Confusion Matrix for Classification in ML.
Being an ML and Data Science enthusiast it's our duty to create a model with accuracy near about cent per cent (HaHa!!!) which is definitely not possible for real-world use cases.
A model with 80 to 95% accuracy is considered to be a good model. But it is not so easy to attain that. To analyze the model’s accuracy we need Confusion Matrics. Excited!!! to know about Confusion Matrix? Let's see.
What is CONFUSION MATRIX?
A confusion matrix is a tabular way of visualizing the performance of your prediction model. Each entry in it denotes the number of predictions made by the model where it classified the classes correctly or incorrectly.
The matrix compares the actual target values with those predicted by the machine learning model.
Confusion Matrix for Binary Classification.
First, let’s learn what is Binary classification.
Binary classification refers to predicting one of two classes. This means the dataset in which there are only 2 outcomes(say True or False, Pass or Fail, etc.) possible. So either the outcome is correct (i.e. True) or incorrect(i.e. False). The outcome which is in our favour is known as Positive and which is not is known as Negative
Confusion Matrix for Binary Classificationcomprises of 4 terms. The 4 terms are following:
- TP(True Positive): The model predicted correctly that the outcome is in our favour.
2. TN(True Negative): The model predicted correctly that the outcome is not in our favour.
3. FP(False Positive a.k.a. Type 1 Error): The model predicted that the outcome is in our favour but in reality, it is not.
4. FP(False Negative a.k.a. Type 2Error): The model predicted that the outcome is not in our favour but reality, it is.
Let us understand these terms with an example.
Let say there is a Web Service provider that applies(deploy) a detector for analysing that whether the client is safe or not. Here the model will provide 2 outcomes as “Safe” and “Not Safe”.
Our outcome is considered to be True Positive if the prediction done by our model is “Safe” and actually the client is “Safe”. And in this prediction service provider makes a profit. So this is actually in our favour.
Our outcome is considered to be True Negative if the prediction done by our model is “Not Safe” and in reality, the client is “Not Safe” and thus this prediction saves the service provider from getting hacked.
Now comes the interesting terms of Confusion Matrix, the 2 errors(FP and FN).
Let say our model predicted that the client is “Not Safe” for the server but the actual outcome is “Safe”. So in this case our model prediction is wrong(False). And service provider didn’t make any profit hence it is not in our favour and thus this is considered as False Negative (Type-2 Error).

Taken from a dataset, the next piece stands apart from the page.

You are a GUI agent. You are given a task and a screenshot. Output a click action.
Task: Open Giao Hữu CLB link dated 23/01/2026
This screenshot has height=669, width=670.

Now let say the model predicted that the client is “Safe” for the server and the service provider allows the client to access the web pages. But the actual outcome is “Not Safe”. As this client is not safe and thus it can hack the server and do some malicious activity inside their server. So it can prove to be very harmful to the service provider. This is considered as False Positive (Type-1 Error).
This is why the False Positive (Type-1 Error) in Confusion Matrix could be very damaging to the service provider. Although they can still bear False Negative (Type-2 Error).
Therefore Type-1 Error in the Confusion Matrix is very dangerous and it should have 0 tolerance. And this how Confusion Matrix helps in finding that if the model is giving any False Positive prediction/s.
I hope you got to learn something new about Confusion Matrix by reading this article and you understood every bit of this.